300 of the 430 kids at Beckley Elementary qualify for free breakfast and lunch under federal law, and striking teachers are helping to make sure they get fed. Via Today. |
The Federalist's David Harsanyi looking for an even bigger audience at National Review Online, à propos Janus vs. AFSCME, the case, for which the Supreme Court just heard oral arguments, involving the union's right to charge workers who are unwilling to join not dues, but a fraction of the dues listed as "agency fees", to cover the collective bargaining from which those workers have benefited, without contributing to the union's political activities, of which the plaintiff disapproves:
Among many significant problems with this arrangement, the most obvious is that it’s an assault on freedom of association. If there is another organization in American life that has a license to compel workers to participate in their nongovernmental organization simply to secure a job, I haven’t heard of it.The prime bullshit there is that it isn't the union that compels employees to participate in this attenuated way, it's the agreement between the employer and the employees, who have democratically appointed the union to represent them. As a contract it's no different than the managing agent a coop building hires collecting a fee out of your maintenance checks. Or, if the employee status is so special and sacredly different from other relationships, the health insurance plan and if you're lucky the retirement plan your employer forces you to buy. If you're politically opposed to Blue Cross and that's all they've got to offer, you're stuck.
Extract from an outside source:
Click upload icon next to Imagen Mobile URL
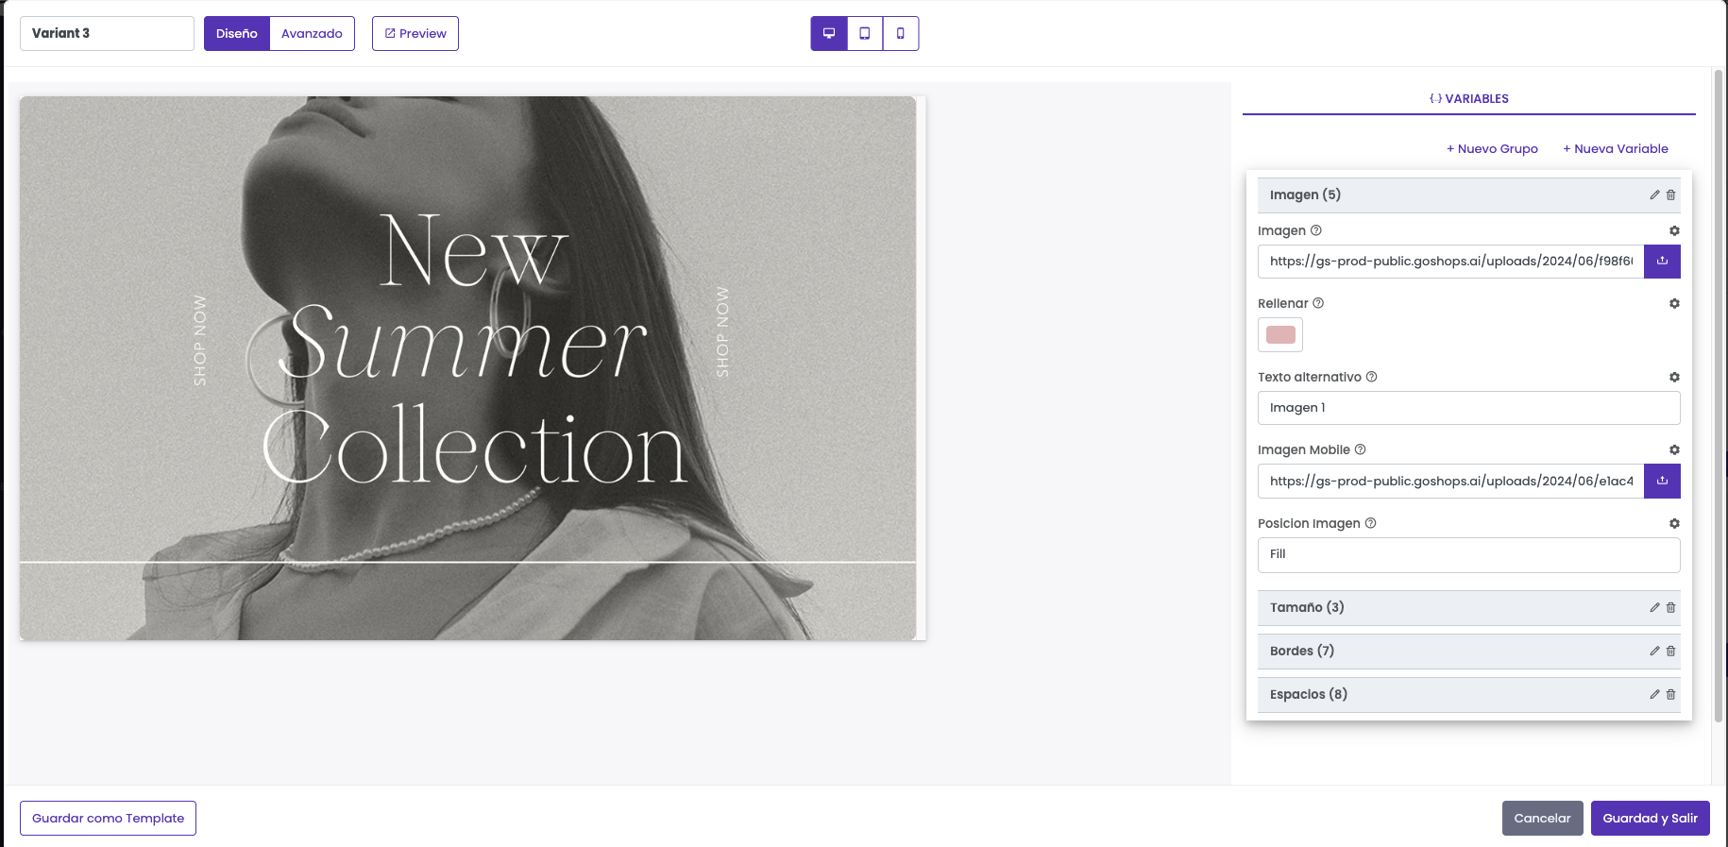The width and height of the screenshot is (1728, 847). tap(1662, 482)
But you're not "associating" with AFSCME if you refuse to pay dues and become a member, which you are permitted to do; you're just accepting a paid service that can't be avoided, since the employer can't have you hanging around getting lower pay and no benefits just to satisfy your fascinating and original feelings, it would be bad for the shop as a whole, and you should pay for it because you're getting value for money. This is absolutely more true in government than elsewhere, since pay scales and benefits are so elaborately specified, thanks to the unions that have helped make it this way and protect them from abuse.
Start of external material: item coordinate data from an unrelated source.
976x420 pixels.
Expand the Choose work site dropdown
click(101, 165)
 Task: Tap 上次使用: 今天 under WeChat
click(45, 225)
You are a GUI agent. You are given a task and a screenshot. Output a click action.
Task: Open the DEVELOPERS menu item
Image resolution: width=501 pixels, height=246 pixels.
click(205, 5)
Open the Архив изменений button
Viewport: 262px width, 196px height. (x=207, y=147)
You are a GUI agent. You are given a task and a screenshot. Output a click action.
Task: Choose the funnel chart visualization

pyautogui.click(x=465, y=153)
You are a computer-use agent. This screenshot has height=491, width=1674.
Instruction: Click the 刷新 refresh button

The vast majority of media coverage on the topic similarly relied on euphemism-heavy stories that did everything possible to avoid words like “compelling,” “forcing,” or “coercing.”Well, whoop-de-fucking-do. I'll say "compelling". In fact I just did. We can make it our little safe word.
Most outlets framed the entire case as a concerted partisan attack on unions and, by extension, the Democratic partyOh please, you're going to tell me it isn't a concerted attack on unions? And while I'm asking questions, how did you go about composing your headline?
Public-Sector Unions Deserve to Be Destroyed
Not a concerted attack at all.The worst is, he goes on to dump on the West Virginia public school teachers who've been on strike since Washington's birthday, because they don't have an effective union, thanks to state law. He sees that as a reason for blaming the teachers:
In many states, public-sector unions don’t have collective-bargaining rights. Yet, as I write this, every school in all 55 counties of one of those states — West Virginia, where the average teacher’s salary is a bit higher than the average worker’s — are now closed due to an illegal teachers’ strike.It's because the state denied them collective bargaining rights that they're driven to this expedient, not in spite of it. If their unions were able to function as unions, they'd be able to make an agreement.
"A bit higher than the average worker's" means what, exactly? That they're already rich enough to stop kvetching? In Missouri, where the median household income in 2016 was $51,746, the typical teacher earns around $58,000, more than a bit higher, and good for them, but it's still not princely. In West Virginia, where the 2016 median household income was $43,385, high school teachers earn an average $45,240, and that average covers a range from the 24-year-old special needs preschool teacher Huffington Post interviewed whose salary is $33,000 and is carrying $50,000 in college debt.
And West Virginia is very poor; a quarter of the kids are in poverty, and the striking teachers have been packing lunch for them to make sure they don't stop eating while the schools are closed.
Harsanyi might say (he doesn't, quite) that West Virginia teachers have chosen to work in this particular job, and if they think they should get paid more they are free to go elsewhere, but the fact is that many do, which is why West Virginia has a devastating teacher shortage, partly because trained teachers can earn $20K more next door in Virginia or Maryland (HuffPost link above):
A series of business tax cuts have left the state with little money to give public servants who’ve been waiting for meaningful raises. West Virginia now ranks 48th out of 50 states and the District of Columbia in teacher pay, and it was one of just five states to see average teacher pay go down in 2016, according to the National Education Association. Of West Virginia’s 55 counties, more than half border a state with better teacher pay. And the state was trying to fill 700 vacant positions as of last spring.
“There’s just no reason to stay here, especially the ones who aren’t married,” said Patty Hamilton, a second-grade teacher with 30 years at the same elementary school. “It’s very sad that this is happening.”